Shifting Focus Away from Labour's Policy
----------------------------------------

5. (U) Prompted by the Labour Party's fears of foreign control of
the AIA, Finance Minister Cullen rushed through an emergency
initiative last week and passed a legislative amendment to the OIA,
thereby limiting foreign ownership of "strategic" land assets to
less than 25 per cent. (Note: the government has been challenged to
define "strategic" and list those assets that fit that definition
but it has chosen to ignore the request.
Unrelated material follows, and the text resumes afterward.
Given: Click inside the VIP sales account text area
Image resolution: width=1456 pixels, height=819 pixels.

End note.) The
government's maneuver came as CPPIB took pains to distinguish itself
from other sovereign wealth funds, whose enormous assets and huge
appetite for acquisitions have raised protectionist alarm both in
New Zealand and the U.S. In answer to these fears, CPPIB lowered
its voting rights (i.e., control) in the airport to 24.9 per cent,
which it believes will meet the government's new foreign ownership
cap. If the deal passes this final test before the April 12
deadline, CPPIB will then have to work co-operatively with the
airport's management board and the city councils of Auckland and
Manakau, which voted against the bid.

6. (U) In a political face-saving tactic, Finance Minister Cullen
accused National Party opposition leader, John Key of being "very
slippery" on his stance toward the Government's move to protect
Auckland Airport from foreign control. Said Cullen, "there's no
doubt in my mind that the New Zealand public believes that strategic
assets should not pass into overseas control." Mr. Key in turn
accused Cullen of political opportunism and undermining confidence
in New Zealand as an investment destination but Cullen seized on
Key's comments, saying National would allow strategic assets to fall
into foreign control. Key defended the National Party's position by
saying, "it would have issues over majority foreign ownership of
Auckland Airport but we are more relaxed about minority ownership."
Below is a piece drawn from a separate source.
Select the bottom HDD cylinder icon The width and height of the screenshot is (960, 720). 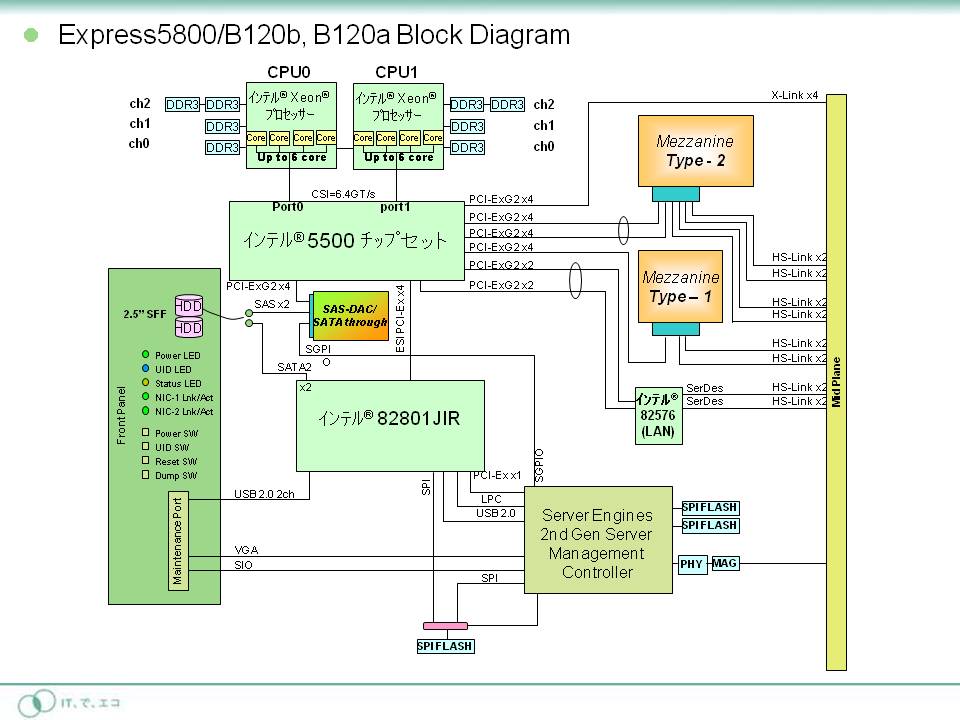pos(189,327)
Prime Minister Helen Clark added to the debate by suggesting Key had
held a variety of positions on the issue and she wondered whether he
thought it was good or bad if the OIA regulation (i.e., amendment)
did not stop the buy out. Key says it's hard to believe in the end
that the two ministers will be independent when it comes time to
make a decision despite the government already being dealt a slap in
the face by the decision made by the Auckland Airport shareholders.
Key believes the Auckland Airport deal looks set to end up in the
courts.

7. (SBU) Comment: The government's sporadic insinuation in the AIA
sale is seen by many as politically motivated. As elections draw
closer and the center-left Labour-led coalition continues to trail
badly in the polls, they seem to be erratically reacting to public
opposition to the Canadian bid. Some analysts believe the
government isn't ultimately concerned about the economic
ramifications of the takeover but what effect the transaction will
have on voters' perception of Labour's stewardship of "sensitive
strategic assets." Ultimately the government faces some discomfort
as it had hoped to avoid responsibility by staving off the final
decision but in the end this strategy backfired. The government now
must face making a decision that could be seen internationally as
detrimental to attracting investment in New Zealand. End comment.